Не следует полагать, что монсеньор д'Эрбиньи плохо справлялся с обязанностями председателя комиссии "Про Руссиа". После приезда во Францию (17 мая 1934 года) Невё неоднократно встречался с д'Эрбиньи. Когда Невё был в Риме, монсеньор Пиццардо попросил его написать доклад о деятельности комиссии "Про Руссиа". Невё серьезно отнесся к этой просьбе и даже предложил изменить название комиссии, казавшееся ему чересчур политизированным. Он посоветовал следующий вариант: "Комиссия по религиозным (или — духовным) делам русских". Пий XI уже отложил к тому времени мысли о реорганизации комиссии, равнозначной ее упразднению, хотя сформулировал свое решение по этому поводу несколько позже: в папском "моту проприо" от 21 декабря 1934 года. Русские католики восточного обряда переходили в юрисдикцию Конгрегации Восточных Церквей. Русские католики латинского обряда оставались в ведении комиссии "Про Руссиа", но сама она фактически становилась частью статс-секретариата. Реформа курии, произошедшая после принятия 15 августа 1967 года конституции "Regimini Ecclesiae", по сути дела ничего не изменила в положении комиссии. Заметим, однако, что "Annuario pontificio" за 1985 год сообщает, что членом ее является также временный секретарь секретариата по вопросам христианского единстваcclxxvi.

Чтобы закончить эту главку, я процитирую похвальные слова Пия XI, произнесенные им 21 декабря 1934 года по случаю реформы комиссии: "Осуществлению этого святого дела (задач комиссии "Про Руссиа") немало способствовал Наш Достойный Брат Мишель д'Эрбиньи, титулярный епископ Илионский, проявивший на этом поприще незаурядную компетентность, истинную пастырскую заботу и не жалевший сил ради этого дела".
Невё во Франции (май—сентябрь 1934)
В воскресенье, 8 апреля 1934 года, после завтрака посол Альфан предложил Невё провести отпуск во Франции. Епископ, так долго мечтавший о возвращении на родину, отнесся к этому предложению на удивление спокойно, даже безразлично. В депеше, датированной 9 апреля, он просил о. Кенара проконсультироваться с папой и в статс-секретариате по данному поводу, уточняя при этом, что у него уже была выездная и въездная виза. Он просил никому, кроме монсеньора д'Эрбиньи, не говорить о его возможной поездке во Францию. Ответ Рима был положительным. После этого Невё ознакомил о. Брауна с тем, кому он выдавал материальную помощь — священникам, совершавшим служение на приходах и находившимся в заключении или в ссылке.

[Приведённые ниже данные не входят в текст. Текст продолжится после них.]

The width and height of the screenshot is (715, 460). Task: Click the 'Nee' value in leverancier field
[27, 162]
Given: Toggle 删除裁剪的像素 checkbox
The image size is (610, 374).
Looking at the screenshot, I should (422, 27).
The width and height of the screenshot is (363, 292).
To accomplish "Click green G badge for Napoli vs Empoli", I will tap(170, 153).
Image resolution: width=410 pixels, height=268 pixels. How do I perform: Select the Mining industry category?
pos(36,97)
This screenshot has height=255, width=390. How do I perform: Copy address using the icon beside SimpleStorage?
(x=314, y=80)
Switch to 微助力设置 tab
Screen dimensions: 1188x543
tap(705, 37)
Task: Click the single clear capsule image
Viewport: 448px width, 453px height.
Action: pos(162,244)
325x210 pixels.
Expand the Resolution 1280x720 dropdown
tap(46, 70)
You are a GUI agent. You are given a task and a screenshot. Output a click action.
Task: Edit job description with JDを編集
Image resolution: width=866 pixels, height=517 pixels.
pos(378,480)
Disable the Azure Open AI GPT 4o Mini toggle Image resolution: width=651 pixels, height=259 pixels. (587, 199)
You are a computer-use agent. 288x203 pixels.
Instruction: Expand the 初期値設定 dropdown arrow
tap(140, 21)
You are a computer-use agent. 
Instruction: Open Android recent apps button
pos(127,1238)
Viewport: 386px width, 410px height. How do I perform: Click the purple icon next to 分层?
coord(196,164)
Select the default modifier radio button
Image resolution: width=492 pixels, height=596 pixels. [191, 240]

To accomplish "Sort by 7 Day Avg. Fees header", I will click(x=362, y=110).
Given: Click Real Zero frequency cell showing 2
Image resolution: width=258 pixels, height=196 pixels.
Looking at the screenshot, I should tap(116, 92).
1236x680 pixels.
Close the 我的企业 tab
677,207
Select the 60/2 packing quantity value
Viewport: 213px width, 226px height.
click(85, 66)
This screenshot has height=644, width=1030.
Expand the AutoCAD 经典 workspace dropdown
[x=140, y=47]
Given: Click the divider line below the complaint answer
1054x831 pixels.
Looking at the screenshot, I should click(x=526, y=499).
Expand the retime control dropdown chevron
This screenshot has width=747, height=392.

В понедельник 14 мая из Москвы выехала группа французов. В эту группу входили: сам посол Альфан с супругой, их младший сын, дочь, интендант, горничная, шеф-повар и их постоянный гость — титулярный библиотекарь посольства монсеньор Невё. Утром 17 мая они прибыли в Париж.

В тот же день монсеньор Невё встретился с нунцием монсеньором Мальоне, а в ближайшие после прибытия дни побывал в ассумпционистских общинах — женской и мужской. Можно представить, с какой радостью на следующий день после приезда он встретился в Севрском новициате сестер-облаток со своей дорогой Таней. 24 мая Невё вместе с монсеньером д'Эрбиньи был приглашен на завтрак к кардиналу Вердье; 27 мая — вместе с тем же епископом — к Альфану. Ранним утром 28 мая Невё уехал в Рим. В то время поезд шел из столицы Франции до столицы Италии 24 часа. В 5.35 утра 30 мая Невё поставили в известность, что на следующий день, в 10.30, его примет папа. Письмо Невё о. Кенару позволяет нам восстановить ход этой аудиенции, которая продолжалась около полутора часовcclxxvii.
Аудиенция у Пия XI (31 мая 1934)
В день праздника Тела Господня в назначенное время монсеньор Невё был принят Пием XI. Этот день был особо знаменателен для папы — 31 мая 1857 года он родился на свет. Невё преподнес Святейшему две иконки — одну от себя лично, другую — от имени Варфоломея Ремова, православного епископа, тайно воссоединившегося с Католической Церковью. Последний образ был написан в Сергиеве, в Свято-Троицкой лавре, и подарен преосвященному Варфоломею старцем Алексием Соловьевым, членом собора 1917 года, которому было суждено — когда вопрос о выборе патриарха решался жеребьевкой — вытянуть бумажку с именем митрополита Тихона. Старец Алексий, умерший в 1928 году, говорил Варфоломею, что надеется на воссоединение Церквей. Положение епископа Варфоломея стало первым вопросом, обсуждавшимся во время аудиенции. Невё говорил о допросах епископа. Вопрос: "Подчиняетесь ли вы папе Римскому и каким образом?" неизменно задавался на допросах ГПУ — вне зависимости от того, были ли допрашиваемые католиками или православными, поддерживавшими отношения с Невё.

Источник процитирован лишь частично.